Byeon Sang-byeok was an 18th century Korean painter during the Joseon Dynasty (1392-1910). Both his birth and death dates are unknown, but his works have been dated to during the reigns of Kings Sukjong and Yeongio (1674-1776). Because he became known for his depictions of cats, he was often called “Byeon goyang” (Byeon Cat). His two most famous works with cats are Myojakdo (Painting of Cats and Sparrows) and Gukjeong chumyo (Crouching Cat under Wild Chrysanthemum on an Autumn Day).

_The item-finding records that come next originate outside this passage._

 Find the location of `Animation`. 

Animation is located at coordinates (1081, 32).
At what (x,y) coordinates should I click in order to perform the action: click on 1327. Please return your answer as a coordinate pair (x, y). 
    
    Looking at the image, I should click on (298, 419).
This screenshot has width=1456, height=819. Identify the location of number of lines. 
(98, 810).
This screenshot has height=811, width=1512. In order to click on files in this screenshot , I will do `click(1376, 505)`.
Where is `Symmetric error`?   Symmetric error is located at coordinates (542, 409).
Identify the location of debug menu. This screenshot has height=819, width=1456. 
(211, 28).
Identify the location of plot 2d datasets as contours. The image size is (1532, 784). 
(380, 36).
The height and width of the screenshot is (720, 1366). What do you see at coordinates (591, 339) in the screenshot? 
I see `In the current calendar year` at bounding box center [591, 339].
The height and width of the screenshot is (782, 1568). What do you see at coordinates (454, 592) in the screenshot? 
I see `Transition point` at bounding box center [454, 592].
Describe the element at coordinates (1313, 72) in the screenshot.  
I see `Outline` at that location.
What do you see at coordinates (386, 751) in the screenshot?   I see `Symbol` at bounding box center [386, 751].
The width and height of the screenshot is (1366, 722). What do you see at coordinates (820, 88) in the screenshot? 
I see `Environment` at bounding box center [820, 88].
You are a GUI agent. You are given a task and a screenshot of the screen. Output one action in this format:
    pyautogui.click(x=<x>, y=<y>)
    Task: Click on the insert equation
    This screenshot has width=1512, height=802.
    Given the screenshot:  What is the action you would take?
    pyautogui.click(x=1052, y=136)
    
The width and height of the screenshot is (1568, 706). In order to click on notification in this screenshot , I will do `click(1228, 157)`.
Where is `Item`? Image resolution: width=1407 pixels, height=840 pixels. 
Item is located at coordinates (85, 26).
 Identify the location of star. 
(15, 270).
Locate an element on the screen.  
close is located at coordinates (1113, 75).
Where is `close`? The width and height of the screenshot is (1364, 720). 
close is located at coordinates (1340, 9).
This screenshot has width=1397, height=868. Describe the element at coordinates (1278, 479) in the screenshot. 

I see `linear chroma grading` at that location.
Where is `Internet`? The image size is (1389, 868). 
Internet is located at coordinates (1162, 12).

Myojakdo, painted on silk with an ink wash, shows two cats, one looking up at the sparrows and the other in the tree looking down. It’s not quite sure if they are more interested in playing than hunting the sparrows. Both the cats and sparrows in the picture represent longevity, just as the cat does in China because of its name (mao 猫), owing to the similarity in pronunciation with the word for octogenarian. Byeon captures the cats’ personalities by their expressive faces. Byeon was also known for his exact and very intricate brush strokes. Here we see the very delicate and precise strokes used for the cats contrasted with the wild almost haphazard ones for the tree.
In Gukjeong chumyo, painted on paper with ink wash, Byeon uses very exact brush strokes to depict a spotted tabby cat sitting next to a chrysanthemum. The cat’s face is cleverly expressive. It is obviously up to something, perhaps thinking about attacking a bird.